I still think about her everyday and some days are worse than others. To be honest mothers day wasnt all that for me this year. I know I should appreciate my children and my amazing mother in law, but there's no substitute for your own mum
I still find myself goung to call my mum to tell her how my day went or how the kids are getting on at school. I only stop myself when I see her name and photo pop up on my contacts list.
I really want to say that it gets easier with time, but I can't. I think I've just learnt to deal with it differently.
Thinking of you x
Thank you Hope29. I have been so busy doing things and going to the gym every day (which isn’t like me).
But I went back to work this week and have caught a bug that has stopped me going to the gym; and time to think means that now it seems to have hit home that I am really never going to see my wonderful Mum again. It’s nearly a month since I saw her - how can that be?
I’m so heartbroken, I feel like I can’t cry because I might never stop.
Thank you for your words about physical presence and her always being with me does help and it does make sense. I think I will have to post a bit more on here because I have been trying to avoid thinking about the fact she has gone x
Thank you Archieparchie. I’m sorry that you lost your Mum. My girls are only 8 and 5 so too small for me to share everything with. I feel very alone with my grief at the moment so I am very grateful to you for your reply. Xx
Hi Hevski thank you for your reply. I’m sorry about your Mum too. What a crappy club we are all having to join :(
I realised something the other day that was a little comfort (to me anyway) - that I am still my Mum’s daughter, and always will be. So I can still introduce myself as C’s Daughter no matter what.
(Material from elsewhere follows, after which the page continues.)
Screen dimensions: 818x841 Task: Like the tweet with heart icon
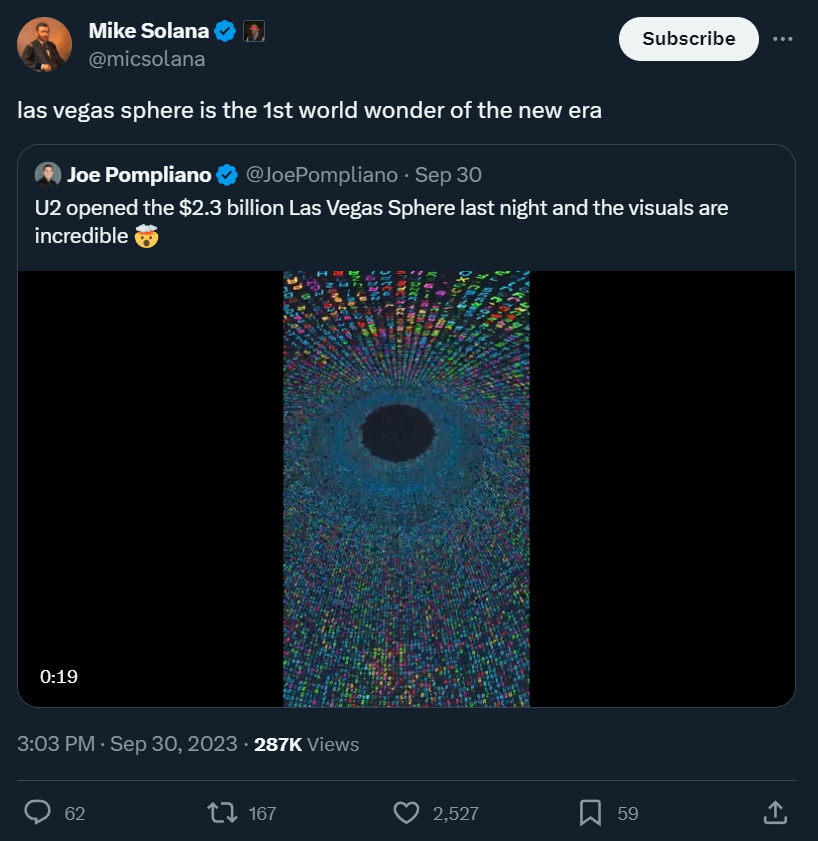click(x=406, y=813)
I know what’s a silly thing but it makes me proud to say it.
My girls are so sad, I am really struggling to help them process their grief because I can’t see past my own. I have given them a book of stories my Mum wrote for them, and ordered them a cushion, and I am planning to help them make memory boxes this weekend. But the school holidays are here and we always made an effort to spend time with Mum. And now we won’t, and I feel so bad for them.
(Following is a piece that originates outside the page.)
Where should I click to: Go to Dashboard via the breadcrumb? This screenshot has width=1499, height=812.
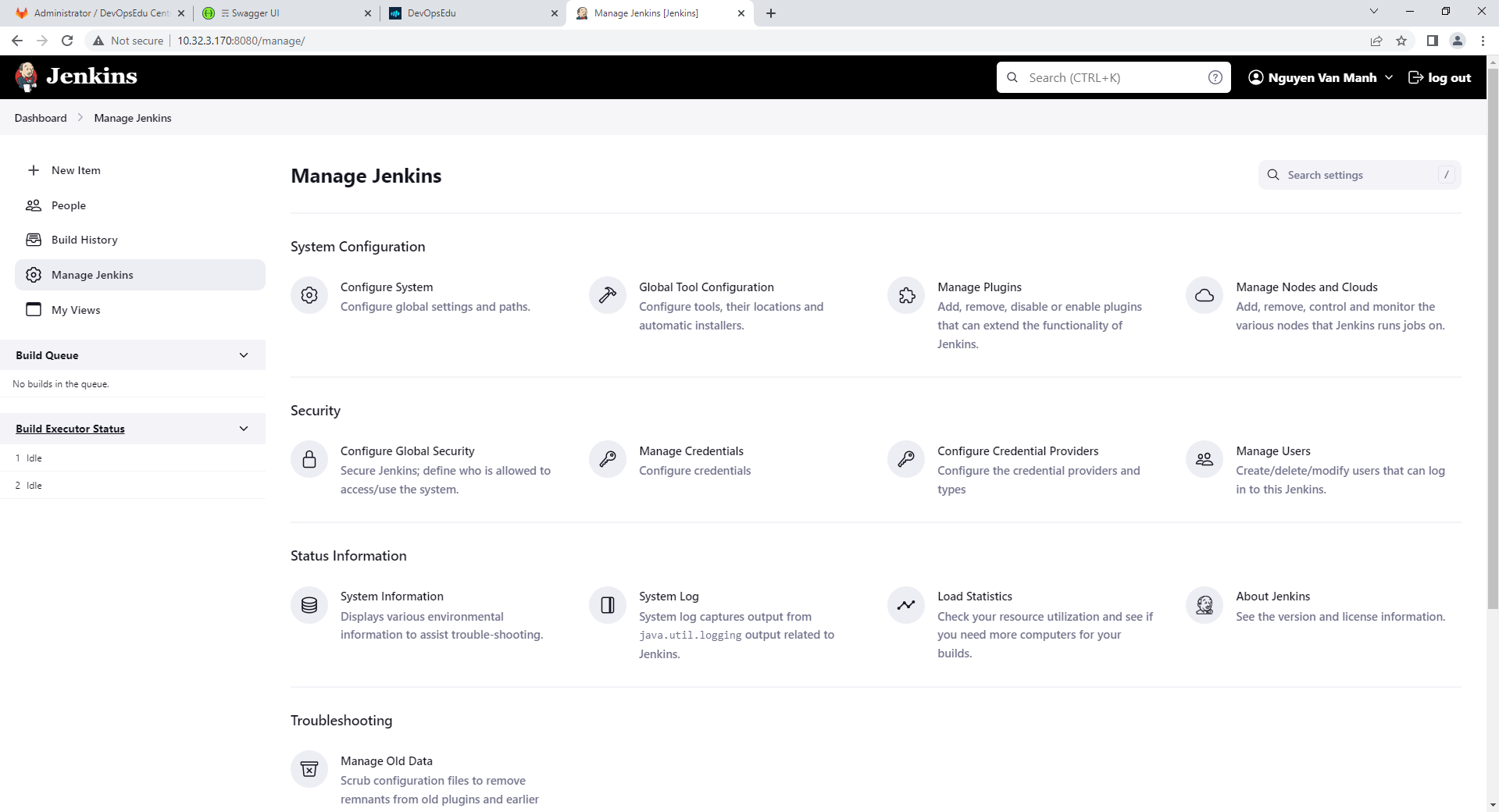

I really appreciate you saying it gets easier with time. Tonight feels very hard xx
Dear Broken hearted 24. This is the second time I have joined this website, the first was in 2010 when I lost my lovely mum, age 72 to lung cancer with brain secondaries. It’s a journey I didn’t want to have to travel again. My heart breaks for you, it’s a tough journey, i remember everyone telling me at least she is at peace now, at least you’ll get a sleep now..... the reality is I felt just like you. Losing a parent is such a terribly hard thing, my mum didn’t want to die, she never complained at all during her illness. She was and still is the best friend I ever had. My girls were 6 when she died and every year I think what would my mum make of them now. But as time has passed and they have grown up I see my mum in them a lot. It takes time and I don’t think I’m lying when I say notva day goes by when I wish she was still here, but in time, it does get easier. Your wonderful daughters will love you no matter. Remember that. And your mum would be so very very proud of you. You are ok! Just very very sad and it’s ok to be very very sad! Huge love to you.
Thank you Magictree. I’m grateful for you reply but at the same time I’m sorry you have had to join the website again.